# Work instruction
For this exercise, the lines from the one with "Datenschutz (605, 1325)" through the final line of the data below are to be transcribed exactly, and pictures are to be skipped.

[[ Extracted material, beginning ]]

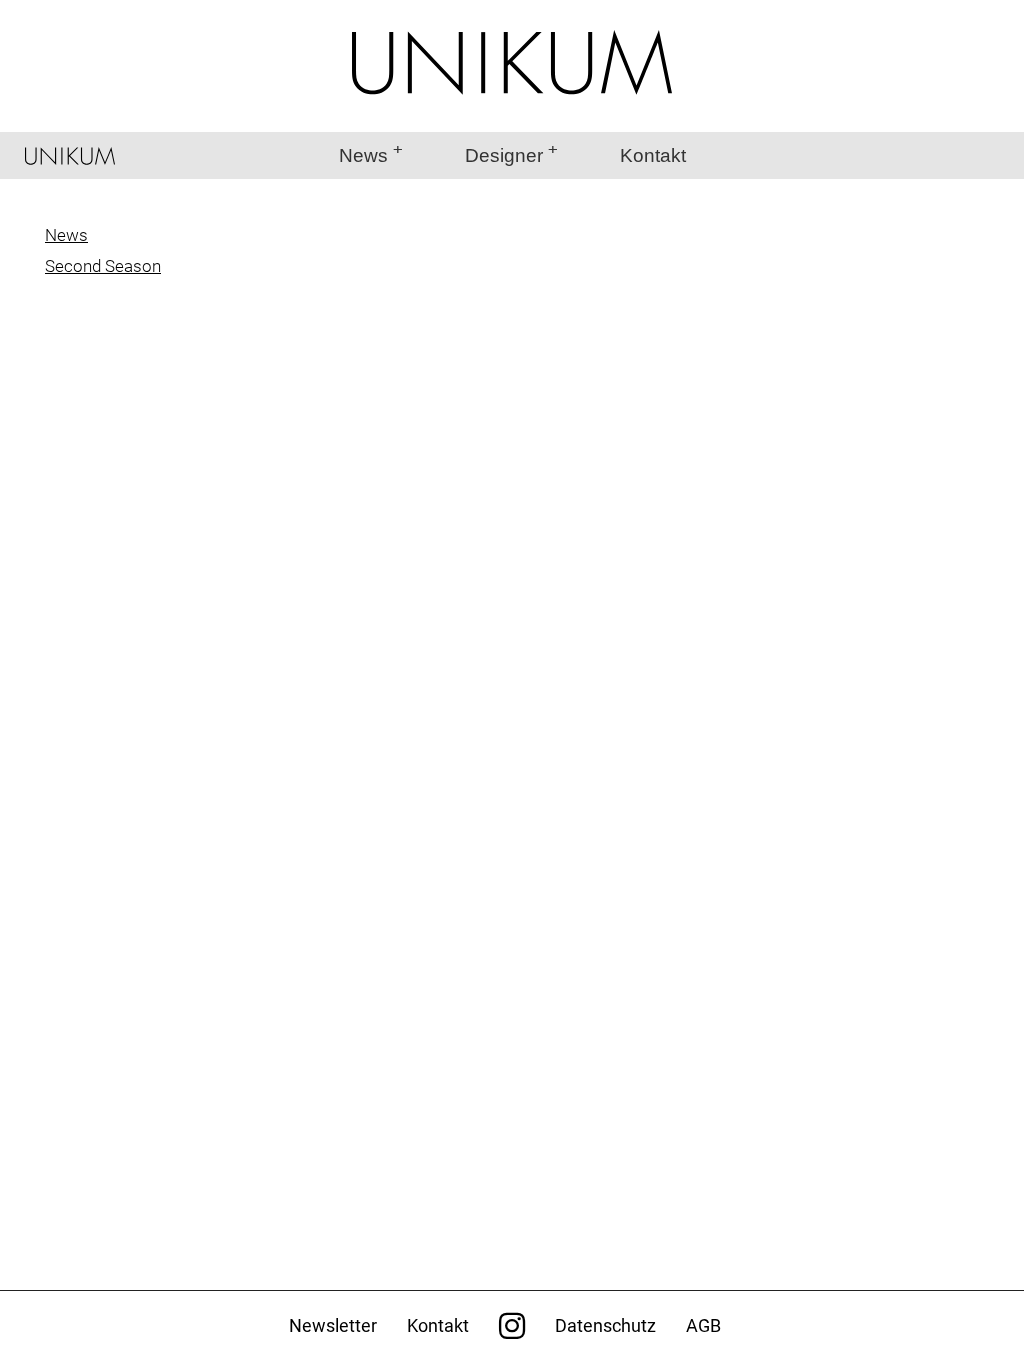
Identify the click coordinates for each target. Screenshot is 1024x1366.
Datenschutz (605, 1325)
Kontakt (653, 155)
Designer (504, 155)
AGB (703, 1325)
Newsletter (333, 1325)
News (363, 155)
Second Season (103, 266)
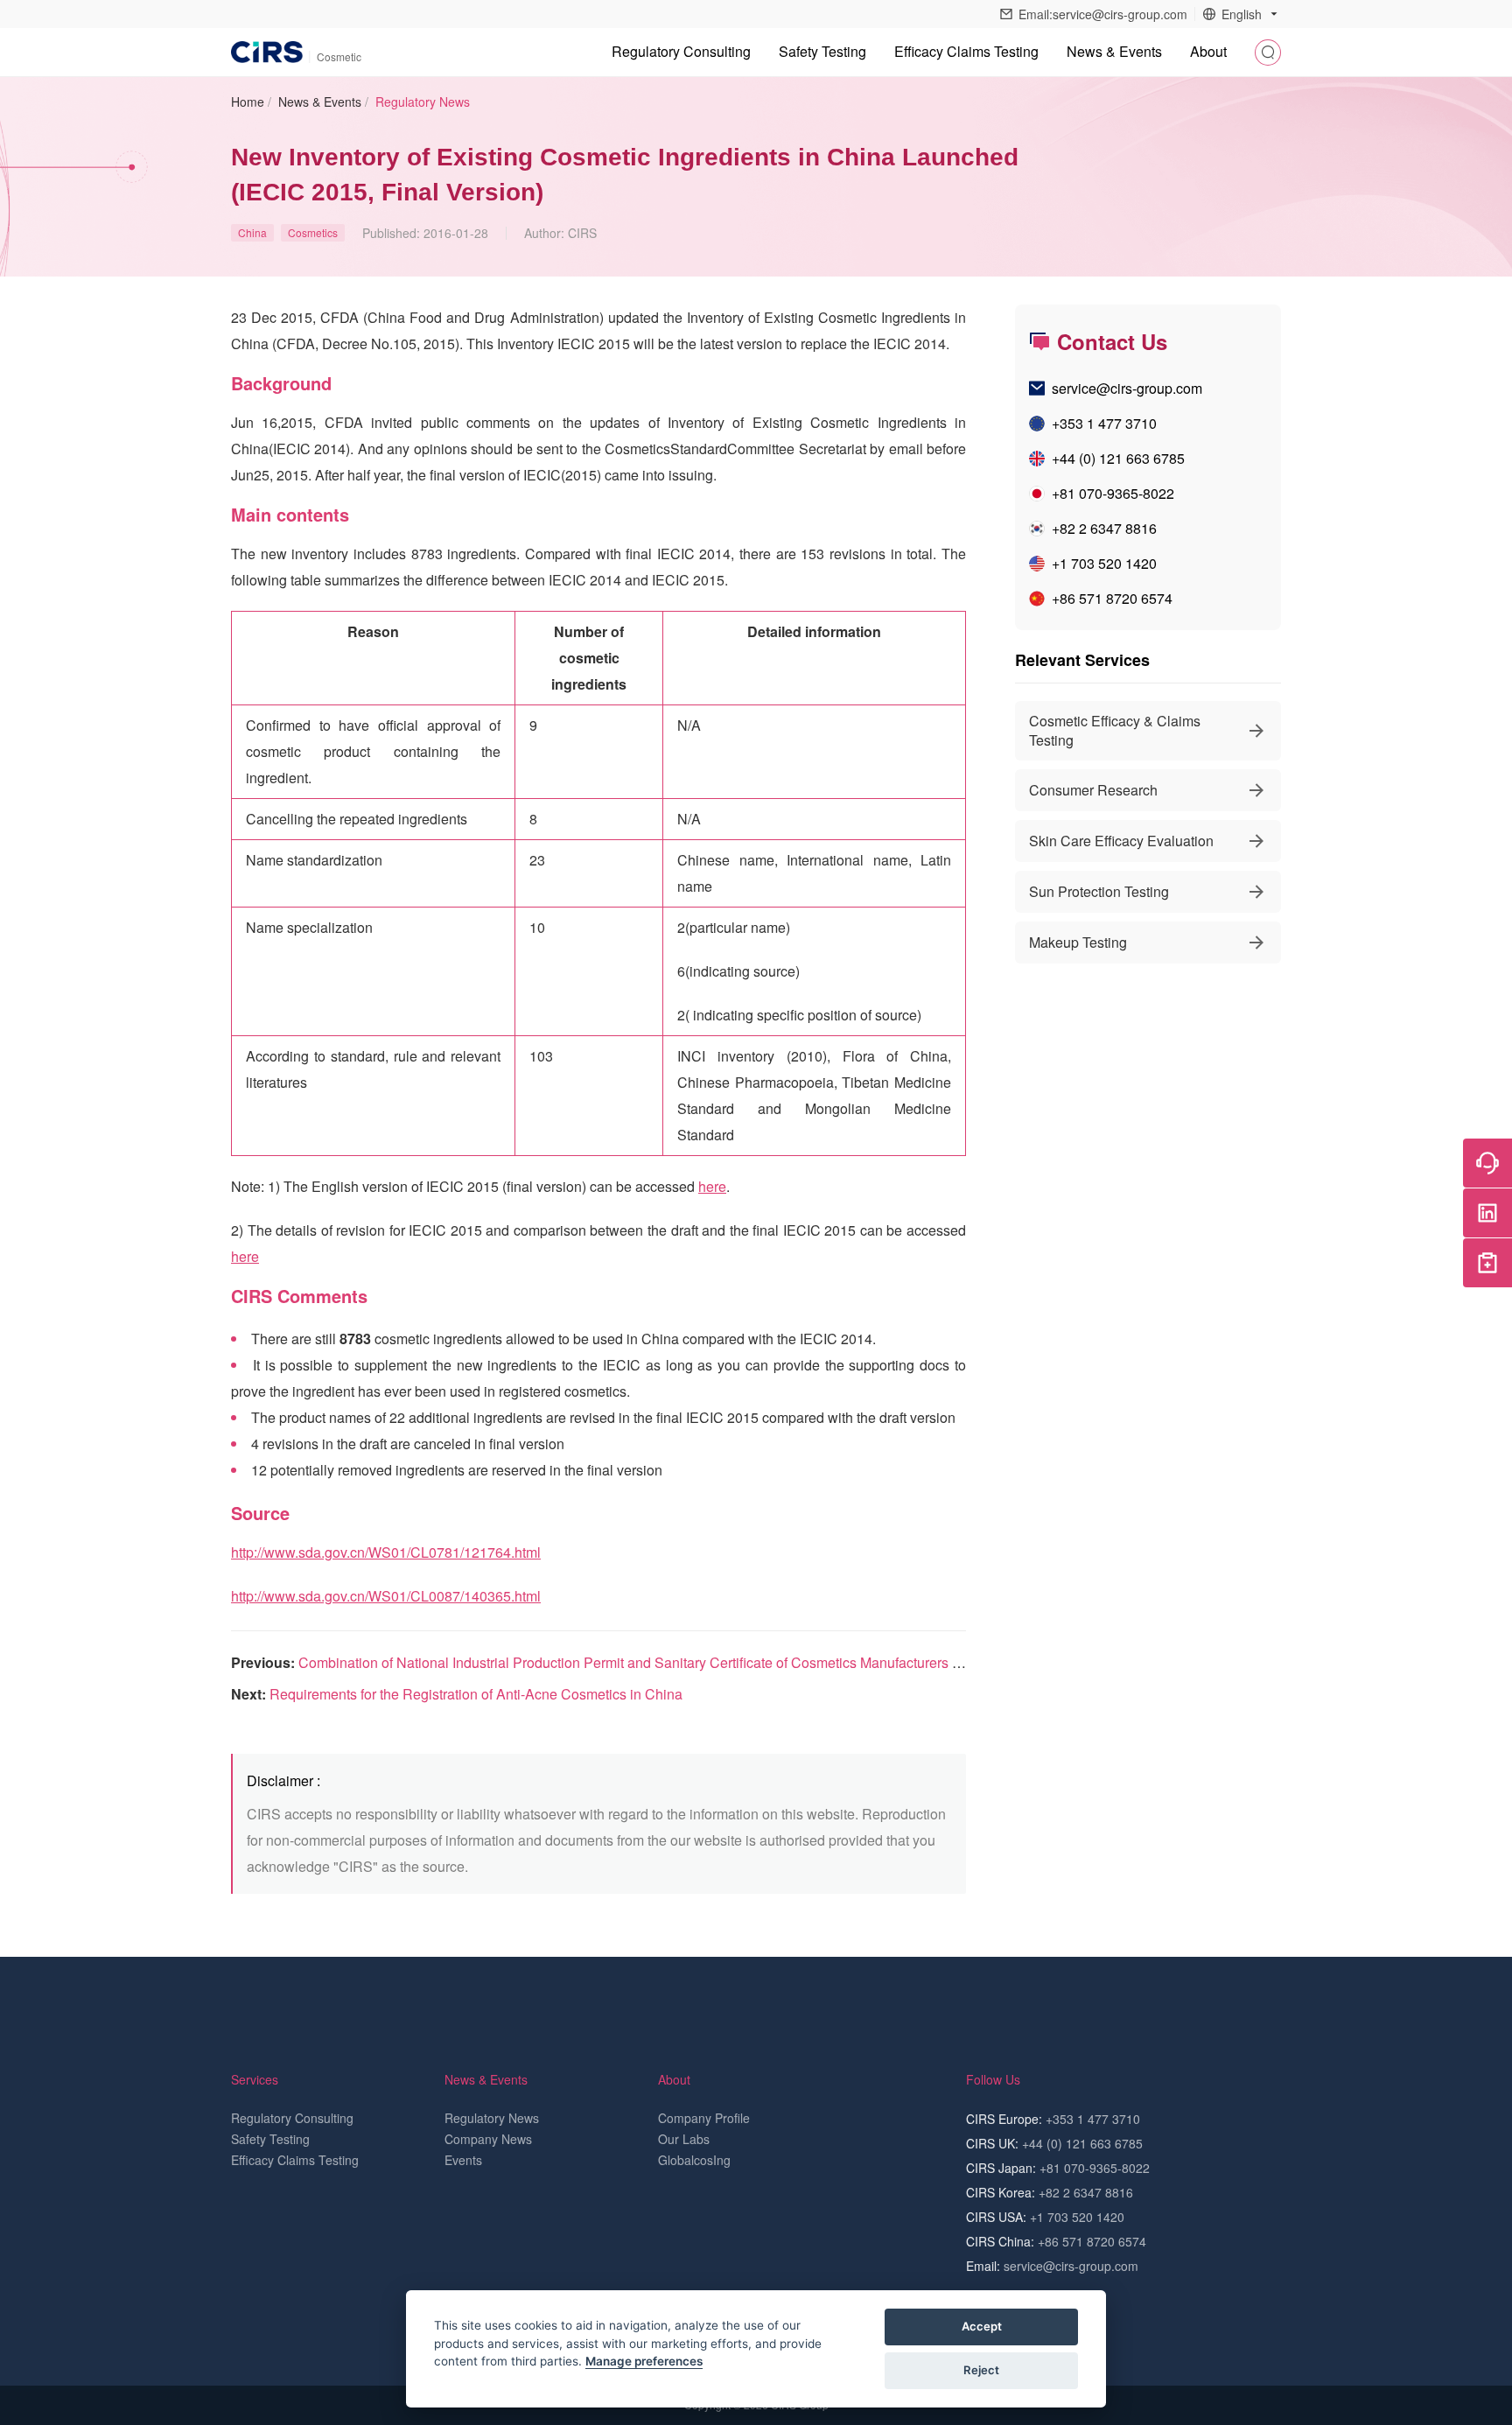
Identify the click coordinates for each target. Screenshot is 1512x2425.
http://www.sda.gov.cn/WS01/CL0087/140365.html (386, 1596)
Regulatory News (422, 101)
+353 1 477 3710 (1104, 423)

[[ Extracted material, end ]]

# Reply
Datenschutz (605, 1325)
Kontakt (653, 155)
Designer (504, 155)
AGB (703, 1325)
Newsletter (333, 1325)
News (363, 155)
Second Season (103, 266)
Identify the click coordinates for each target. Screenshot is 1512x2425.
http://www.sda.gov.cn/WS01/CL0087/140365.html (386, 1596)
Regulatory News (422, 101)
+353 1 477 3710 (1104, 423)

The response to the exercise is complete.